**Passage extrait**
□ □ □ □ □ □ □

On connaît les maladies métaboliques nutritionnelles de notre civilisation: obésité (dépôt excessif de réserves énergétiques lipidiques non seulement chez l’adulte mais aussi chez l’enfant), diabète (altération pathologique de l’utilisation des sucres), athérosclérose (dépôts lipidiques dans le système cardio-vasculaire, réduisant la circulation sanguine).

En ce qui concerne le diabète, on invoque un déséquilibre dans l’apport glucidique: il s’agit d’une tendance à l’augmentation de la consommation du sucre saccharose, à absorption rapide, et d’une diminution de consommation des glucides complexes (amidon du pain, des pommes de terre) à absorption lente, favorables à l’utilisation cellulaire des sucres. Remarquons que la malnutrition par excès ou déséquilibre n’est pas la seule cause du diabète, mais qu’elle est toujours impliquée. En ce qui concerne l’athérosclérose, on invoque, autant que la quantité, la qualité de l’apport lipidique (excès d’acides gras saturés).

□ □ □ □ □ □ □

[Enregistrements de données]
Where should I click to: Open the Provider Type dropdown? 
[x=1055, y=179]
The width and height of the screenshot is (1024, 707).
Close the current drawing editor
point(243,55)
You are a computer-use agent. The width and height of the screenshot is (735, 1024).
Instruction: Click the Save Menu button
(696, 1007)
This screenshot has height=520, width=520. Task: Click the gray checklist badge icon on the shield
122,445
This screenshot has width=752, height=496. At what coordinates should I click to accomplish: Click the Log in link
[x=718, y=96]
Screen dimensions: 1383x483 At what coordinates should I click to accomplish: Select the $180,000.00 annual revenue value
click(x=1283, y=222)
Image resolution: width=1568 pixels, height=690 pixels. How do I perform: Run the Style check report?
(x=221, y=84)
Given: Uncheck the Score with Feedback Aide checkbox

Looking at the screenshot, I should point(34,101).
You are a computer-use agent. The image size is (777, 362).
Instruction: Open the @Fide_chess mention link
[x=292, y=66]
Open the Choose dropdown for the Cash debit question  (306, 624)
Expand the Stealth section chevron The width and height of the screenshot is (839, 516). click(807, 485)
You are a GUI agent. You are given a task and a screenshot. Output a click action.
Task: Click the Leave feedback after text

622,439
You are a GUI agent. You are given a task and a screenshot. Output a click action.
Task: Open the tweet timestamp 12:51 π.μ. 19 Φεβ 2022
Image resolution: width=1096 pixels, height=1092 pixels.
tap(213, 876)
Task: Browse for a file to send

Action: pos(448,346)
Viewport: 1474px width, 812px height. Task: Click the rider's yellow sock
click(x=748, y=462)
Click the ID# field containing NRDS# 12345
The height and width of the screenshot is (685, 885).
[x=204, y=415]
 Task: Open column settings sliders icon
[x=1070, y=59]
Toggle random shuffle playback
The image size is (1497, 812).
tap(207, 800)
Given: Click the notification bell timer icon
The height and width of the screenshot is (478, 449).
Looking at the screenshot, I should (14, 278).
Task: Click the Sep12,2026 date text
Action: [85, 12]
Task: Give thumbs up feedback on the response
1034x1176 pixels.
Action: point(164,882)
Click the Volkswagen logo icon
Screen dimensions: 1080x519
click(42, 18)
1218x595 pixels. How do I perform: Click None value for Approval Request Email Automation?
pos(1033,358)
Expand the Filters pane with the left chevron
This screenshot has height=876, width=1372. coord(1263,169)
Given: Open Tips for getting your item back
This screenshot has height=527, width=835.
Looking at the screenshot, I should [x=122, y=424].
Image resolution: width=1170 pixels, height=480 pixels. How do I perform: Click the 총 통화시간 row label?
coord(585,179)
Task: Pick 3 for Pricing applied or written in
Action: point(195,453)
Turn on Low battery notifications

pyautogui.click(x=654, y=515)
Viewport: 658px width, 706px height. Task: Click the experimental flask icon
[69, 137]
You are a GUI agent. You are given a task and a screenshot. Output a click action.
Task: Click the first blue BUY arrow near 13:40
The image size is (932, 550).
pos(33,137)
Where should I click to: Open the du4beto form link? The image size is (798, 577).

□ □ □ □ □ □ □

**Série d'exercices**
a - D'après le passage sur les maladies métaboliques nutritionnelles, quel excès dans la qualité de l'apport lipidique est invoqué pour l'athérosclérose ?
b - Poursuivez, s'il vous plaît, le passage sur les maladies métaboliques nutritionnelles après sa dernière phrase.

**Corrigé des exercices**
a - Un excès d'acides gras saturés.

b -
La consommation excessive d’aliments d’origine animale, riches en protéines de très bonne qualité mais aussi en lipides liés de moins bonne qualité (saturés, cholestérol) est corrélée avec une fréquence élevée des cancers de l’intestin (côlon) et des maladies cardio-vasculaires. La goutte, maladie métabolique caractérisée par le dépôt d’acide urique dans les articulations, est liée à une consommation excessive de viande, riche en purines.

L’excès d’aliments d’origine animale est concomitant du défaut d’aliments d’origine végétale apportant notamment, outre des vitamines et des minéraux en bonnes proportions, des lipides insaturés (huiles) et des composés cellulosiques (fibres alimentaires) qui facilitent le transit intestinal et limitent l’absorption, au risque de favoriser certaines carences, notamment minérales.

Outre son incidence énergétique, la consommation excessive d’alcool – plus de 50 ml par jour – est cause de carences nutritionnelles protéique et vitaminiques, notamment en thiamine par inhibition de son absorption intestinale, et de malnutrition cellulaire, particulièrement hépatique.

Excès de micronutriments

Chez l’homme, les excès vitaminiques ont pour cause des surdosages à finalité thérapeutique ou préventive injustifiés. Pratiquement trois vitamines sont en question: l’acide ascorbique (vitamine C), l’ergocalciférol (vitamine D2), et éventuellement la vitamine A.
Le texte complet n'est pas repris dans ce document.